_Work to complete:_
Below are records; give the number of their lines that hold the word "computer", and write nothing more.

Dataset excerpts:
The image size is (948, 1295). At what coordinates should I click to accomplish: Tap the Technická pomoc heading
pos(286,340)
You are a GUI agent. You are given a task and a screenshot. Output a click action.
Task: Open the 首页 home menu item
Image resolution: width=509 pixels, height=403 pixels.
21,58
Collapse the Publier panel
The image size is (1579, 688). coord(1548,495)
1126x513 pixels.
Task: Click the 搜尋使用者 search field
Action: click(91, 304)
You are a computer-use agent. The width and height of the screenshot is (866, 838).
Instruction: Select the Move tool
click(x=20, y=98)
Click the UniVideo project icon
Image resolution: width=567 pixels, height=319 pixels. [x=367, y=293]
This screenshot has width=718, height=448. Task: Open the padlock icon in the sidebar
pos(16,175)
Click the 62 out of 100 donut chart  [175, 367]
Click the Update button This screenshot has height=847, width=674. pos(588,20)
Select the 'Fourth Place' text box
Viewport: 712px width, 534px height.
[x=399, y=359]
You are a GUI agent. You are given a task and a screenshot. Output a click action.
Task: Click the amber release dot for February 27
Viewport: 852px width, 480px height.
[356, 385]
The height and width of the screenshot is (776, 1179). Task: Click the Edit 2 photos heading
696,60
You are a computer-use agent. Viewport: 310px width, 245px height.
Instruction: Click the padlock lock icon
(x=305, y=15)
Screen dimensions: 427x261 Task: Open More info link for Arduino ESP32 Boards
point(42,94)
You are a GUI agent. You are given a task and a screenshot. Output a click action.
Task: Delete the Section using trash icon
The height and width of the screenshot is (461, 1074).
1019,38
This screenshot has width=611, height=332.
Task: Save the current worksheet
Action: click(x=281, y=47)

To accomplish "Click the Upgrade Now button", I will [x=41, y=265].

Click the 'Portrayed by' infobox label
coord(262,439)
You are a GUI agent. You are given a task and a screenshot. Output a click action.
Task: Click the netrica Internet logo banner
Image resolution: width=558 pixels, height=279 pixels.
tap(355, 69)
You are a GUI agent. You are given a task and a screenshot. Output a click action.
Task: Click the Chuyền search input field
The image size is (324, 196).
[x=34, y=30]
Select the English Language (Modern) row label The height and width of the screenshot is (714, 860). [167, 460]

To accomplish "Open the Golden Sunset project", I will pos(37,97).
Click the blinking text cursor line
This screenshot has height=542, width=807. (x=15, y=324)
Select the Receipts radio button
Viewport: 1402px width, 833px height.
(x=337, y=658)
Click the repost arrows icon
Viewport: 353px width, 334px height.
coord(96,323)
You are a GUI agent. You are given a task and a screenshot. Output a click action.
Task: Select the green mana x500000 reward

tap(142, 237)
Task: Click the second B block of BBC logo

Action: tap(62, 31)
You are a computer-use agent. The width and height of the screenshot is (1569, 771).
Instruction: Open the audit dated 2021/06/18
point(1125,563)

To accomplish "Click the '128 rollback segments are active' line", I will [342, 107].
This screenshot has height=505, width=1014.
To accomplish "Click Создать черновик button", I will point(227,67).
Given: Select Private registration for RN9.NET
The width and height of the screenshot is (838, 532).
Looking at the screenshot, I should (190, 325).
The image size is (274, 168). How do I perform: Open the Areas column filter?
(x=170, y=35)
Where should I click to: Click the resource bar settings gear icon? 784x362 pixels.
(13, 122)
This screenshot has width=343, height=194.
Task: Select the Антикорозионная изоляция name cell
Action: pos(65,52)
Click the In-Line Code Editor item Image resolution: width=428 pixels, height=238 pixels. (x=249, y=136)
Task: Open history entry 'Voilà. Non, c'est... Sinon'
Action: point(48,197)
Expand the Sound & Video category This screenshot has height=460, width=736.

_Task response:_
3